Uma capital em transformação
Revitalização do aeroporto, novo hotel e um skyline ainda repleto de gruas. Com a ampliação dos voos que têm Adis-Abeba como ponto de conexão, a cidade começa a ganhar novo panorama
O suingue de pescoço da dançarina quase me deixou com torcicolo. Só de olhar. Esse foi o resultado de 24 horas em Adis-Abeba, capital da Etiópia. Minha passagem por lá foi rápida. Claro, um dia é insuficiente para conhecer aquela que é a maior cidade do país e sede das nações africanas. Mas mesmo com o tempo exíguo, Adis (como é carinhosamente chamada por locais) se mostra elétrica e cativante.
O aeroporto internacional está passando por um processo de revitalização. Então, não espere algo muito organizado: alguma confusão na chegada é certa. Não estresse.
A reforma do aeroporto e do entorno está sendo patrocinada pela companhia aérea do país, a Ethiopian Airlines (uma estatal com gestão independente). Além do aeroporto, um hotel de luxo está sendo construído para, entre outras coisas, abrigar passageiros em trânsito. Nos últimos anos, a Etiópia vem se tornando um importante ponto de conexão, com operação em aeroportos de 100 destinos internacionais nos cinco continentes.
A cidade que cresce, e se transforma, ao redor do aeroporto, quer ser vistosa e um tanto americanizada. Os primeiros sinais de um centro financeiro começam a aparecer.
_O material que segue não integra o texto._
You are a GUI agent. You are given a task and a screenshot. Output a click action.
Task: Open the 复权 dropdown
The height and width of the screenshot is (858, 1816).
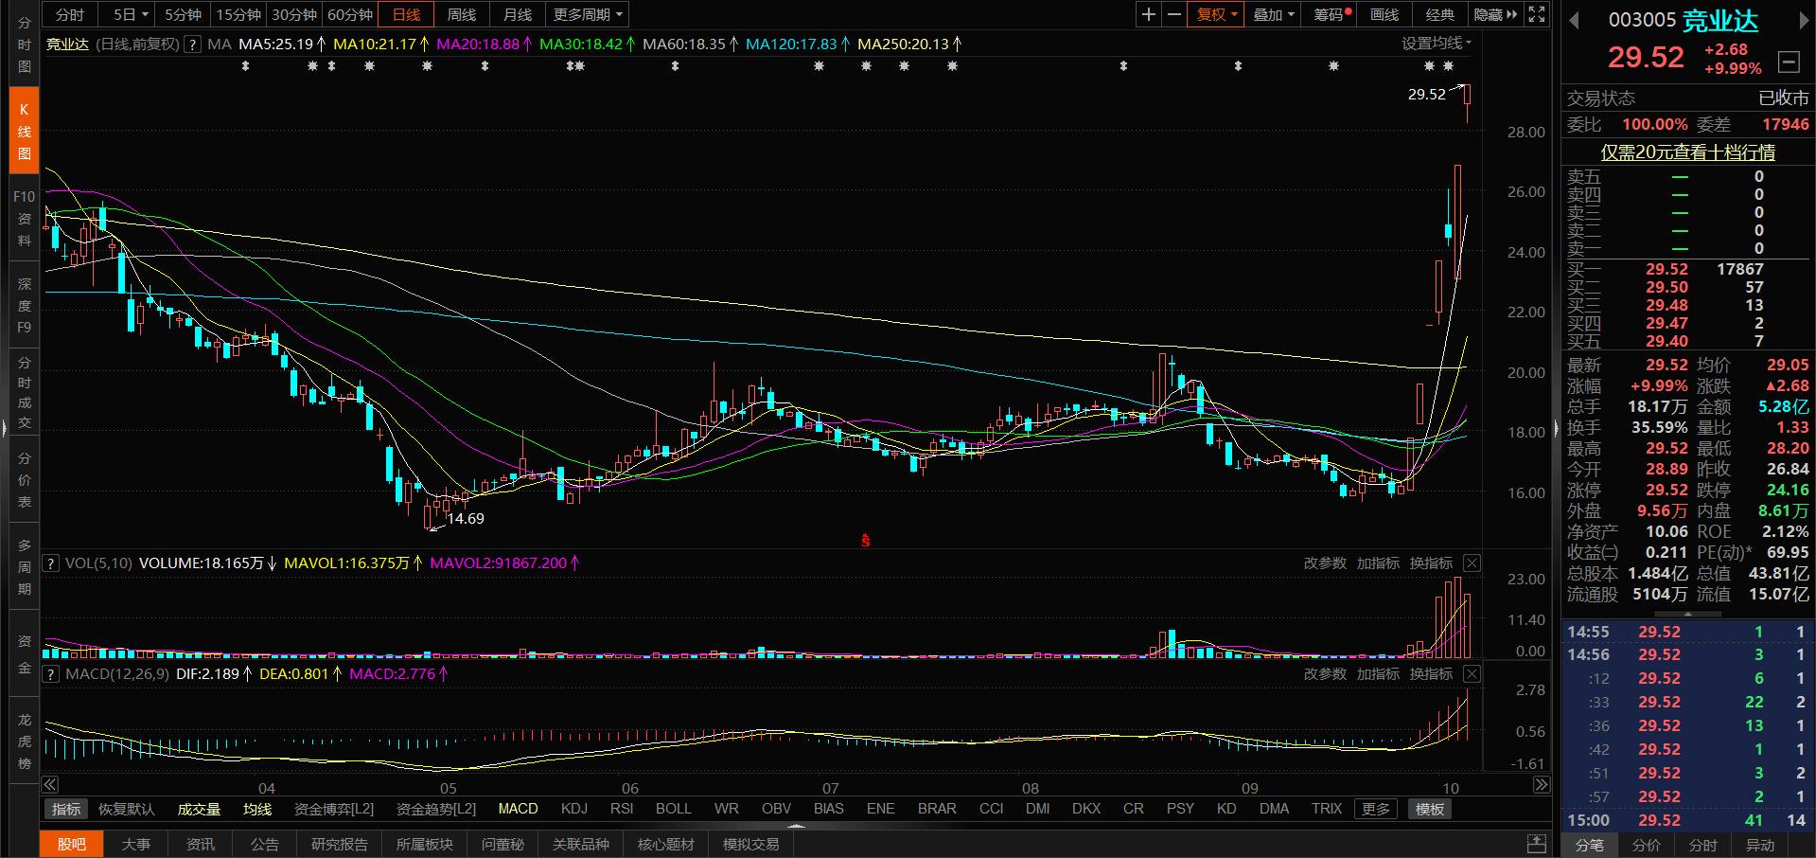[1216, 14]
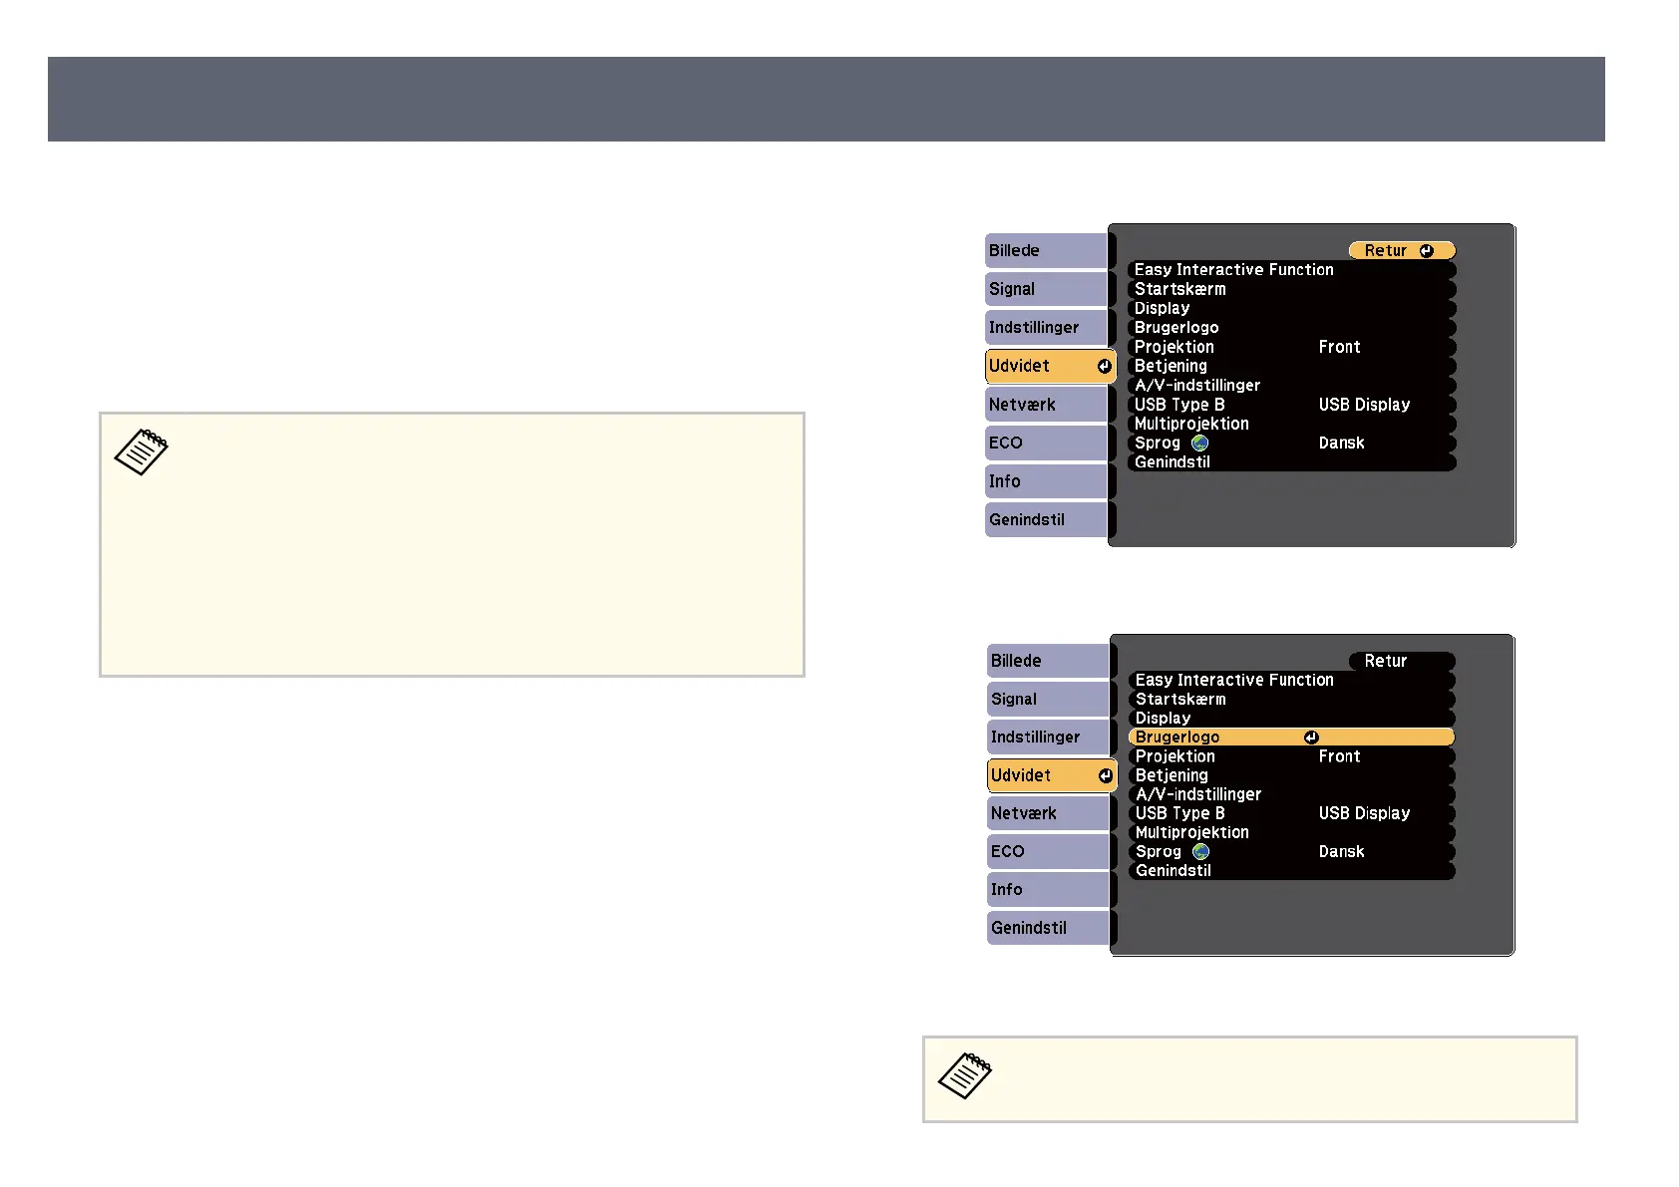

No momento, muitos prédios estão em construção – sinal que a paisagem deve mudar totalmente em dois ou três anos.
Ao avançar um pouco mais em direção ao coração da Adis é possível encontrar-se com algo bastante semelhante às periferias de grandes cidades brasileiras. Minha experiência foi em horário de pico, passando por áreas comerciais e terminais de ônibus. Gente saindo do trabalho, gente fazendo compras, gente... Lamentei não poder curtir mais aquele lado caótico de cidade grande. A diferença do centro para a área do aeroporto é evidente. Assim como no Brasil, a divisão de classes sociais se faz visível na desigualdade dos bairros ou regiões. Embora a imagem de um país miserável tenha se cristalizado no nosso imaginário, principalmente se você viveu os anos 80, período em que a Etiópia enfrentou uma grande seca, o que se vê é uma capital em expansão.
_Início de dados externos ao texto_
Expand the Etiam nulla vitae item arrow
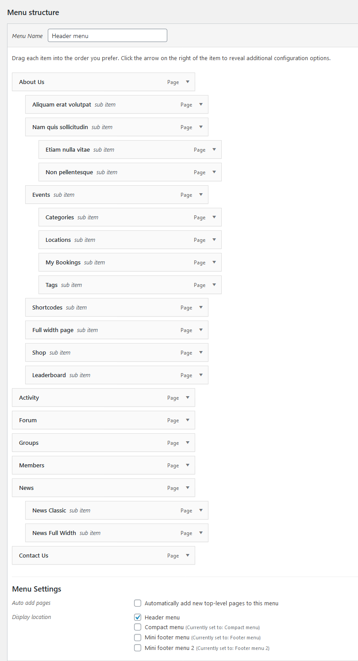Viewport: 358px width, 661px height. tap(214, 149)
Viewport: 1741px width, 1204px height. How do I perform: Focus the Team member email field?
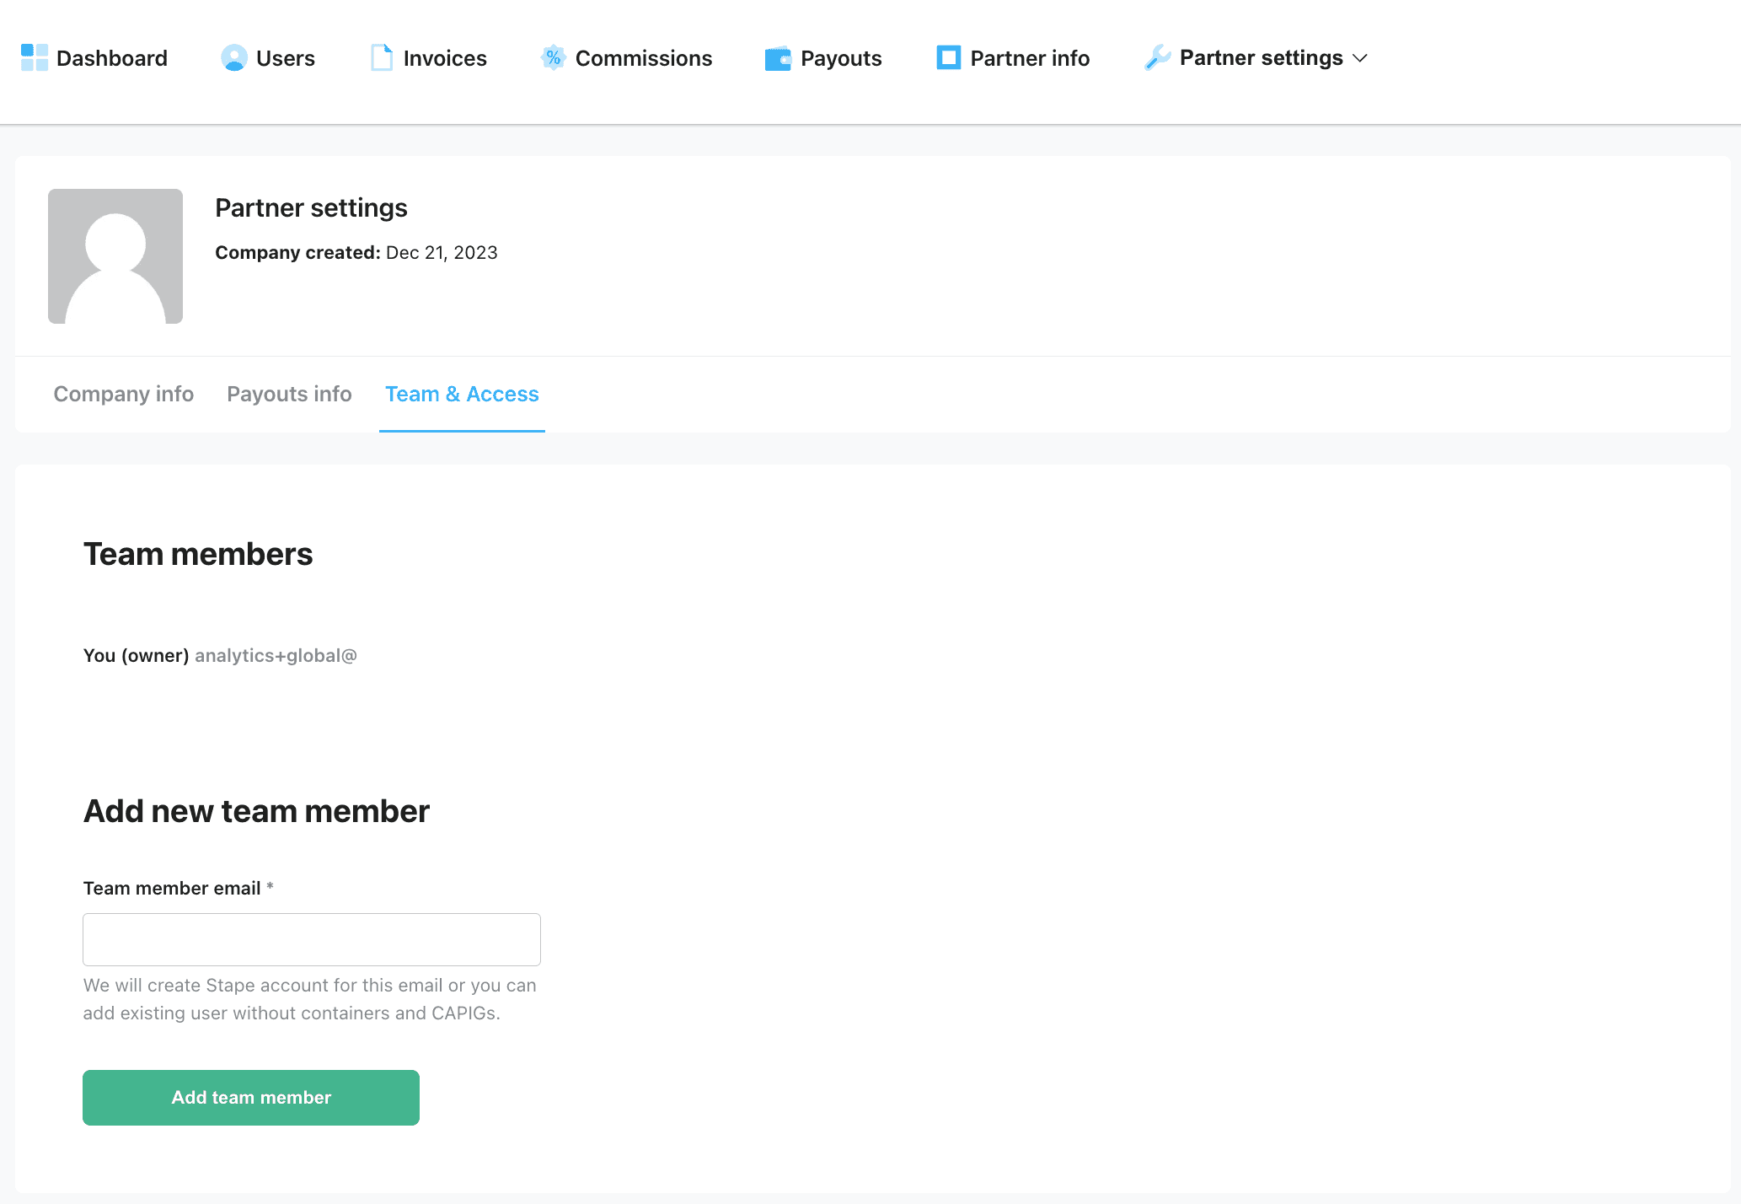point(312,939)
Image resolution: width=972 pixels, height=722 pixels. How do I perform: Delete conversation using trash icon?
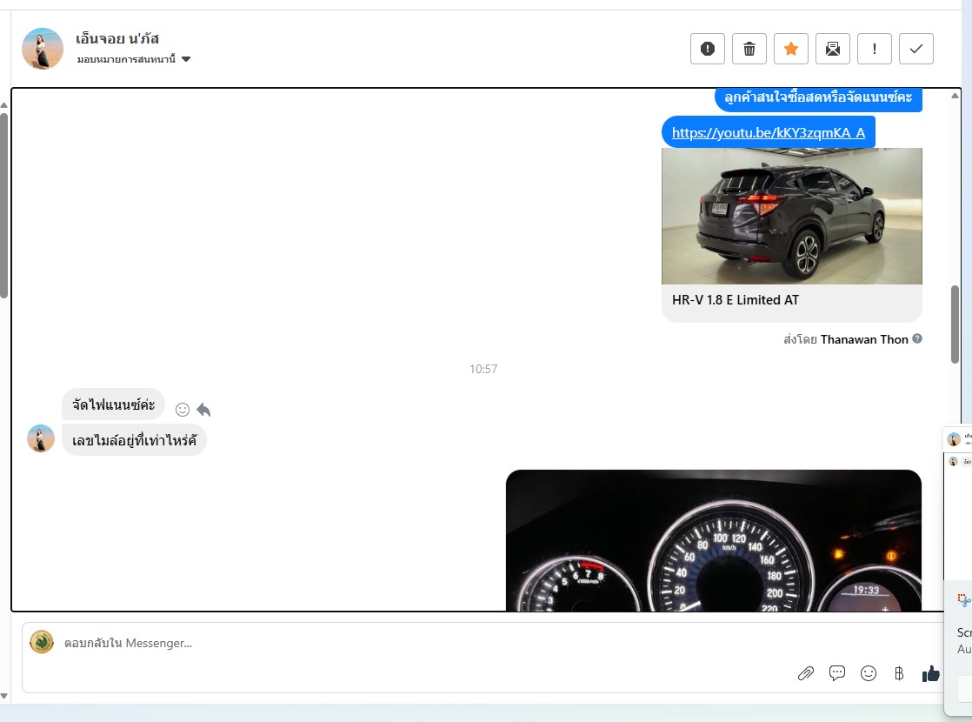(749, 49)
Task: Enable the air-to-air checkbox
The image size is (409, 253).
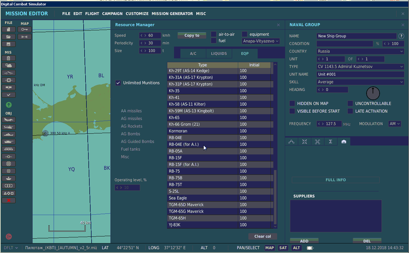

Encontro com Lucy. Cheguei a tempo para uma visita à Lucy, que está no Museu Nacional da Etiópia. Lucy é o esqueleto de um australopitecus fêmea, um hominídeo bípede, encontrado em 1974 no Vale Awash, no centro da Etiópia. O nome é uma homenagem à canção dos Beatles Lucy in The Sky of Diamonds, música que era cantada pelos arqueólogos para comemorar o sucesso em encontrar vestígios de civilização. Em razão da extrema fragilidade de seus ossos, Lucy está acondicionada em uma caixa especialmente projetada para evitar novos desgastes. Ela teria vivido há 3,2 milhões de anos.
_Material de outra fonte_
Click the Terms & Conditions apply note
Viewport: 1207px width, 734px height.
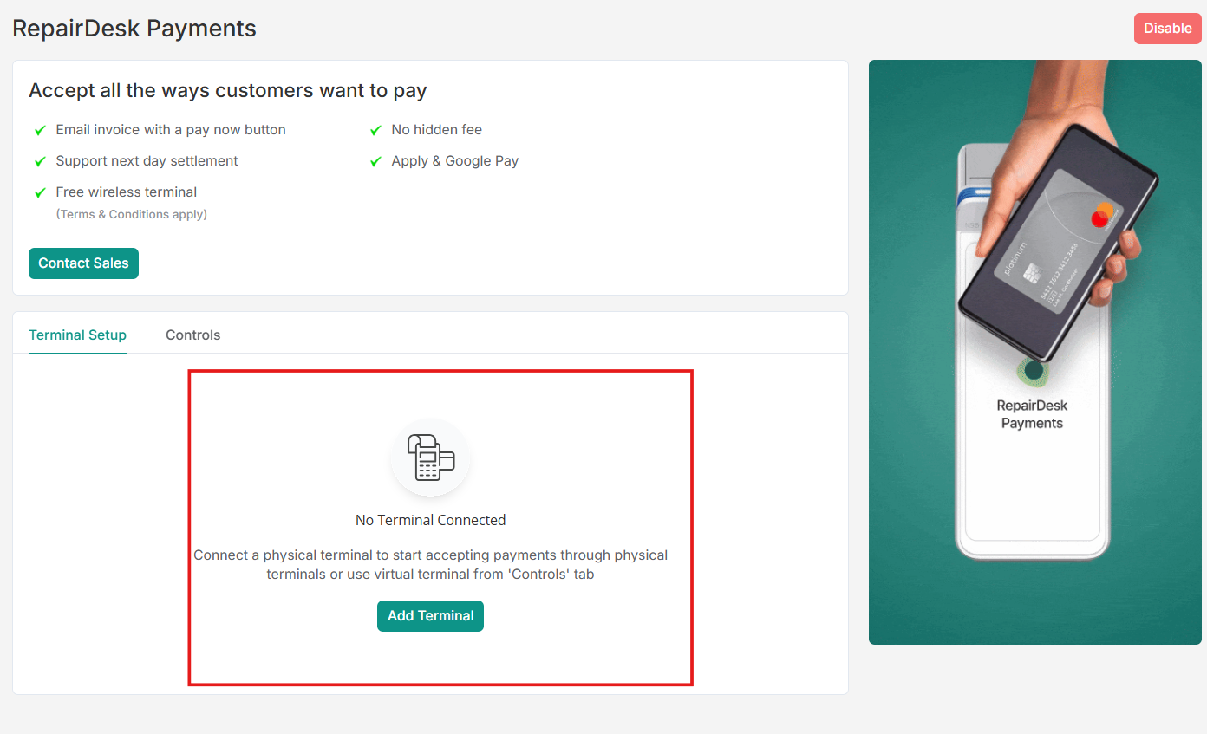(x=131, y=214)
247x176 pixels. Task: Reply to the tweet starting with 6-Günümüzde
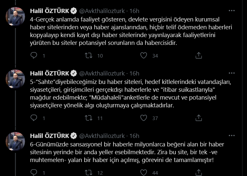(34, 172)
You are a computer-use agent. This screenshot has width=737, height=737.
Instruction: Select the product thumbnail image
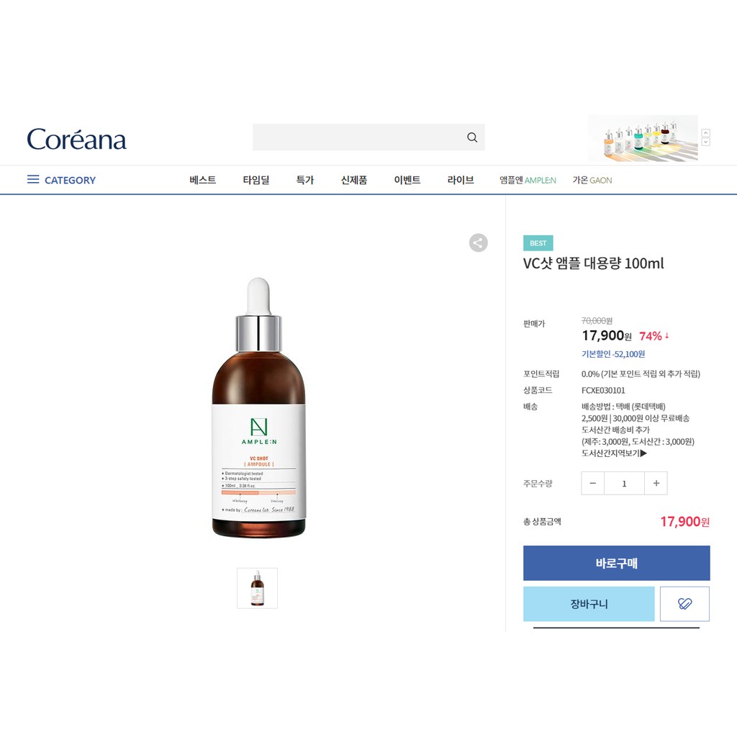click(257, 588)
À noite fui conhecer um restaurante/casa de show chamada Yod Abyssinia. A entrada imita um castelinho e a decoração exagerada me fez pensar que tínhamos caído em um desses típicos lugares pega-turista, que carnavalizam a tradição e embalam tudo de um jeito opaco e inofensivo. Fiquei feliz em perceber que estava enganado.
O local tem um bufê de comidas típicas que cobre todas as curiosidades gastronômicas locais. Além disso, o show é conduzido por músicos que não fazem feio à tradição jazzística da Etiópia (entre os grandes nomes do país está o do músico Mulatu Astatke, um dos mais cultuados da África).
A surpresa da noite fica por
conta da esketa, dança tradicional em que a cabeça e os ombros de quem baila parassem em desacordo com o resto do corpo. É como se o pescoço deles fosse a nossa cintura. É lindo, mas dói só de ver. Meu voo de volta foi logo na manhã do outro dia. Tive medo de ter de enfrentar quase 12 horas de voo com torcicolo. Não foi o caso. Ainda bem.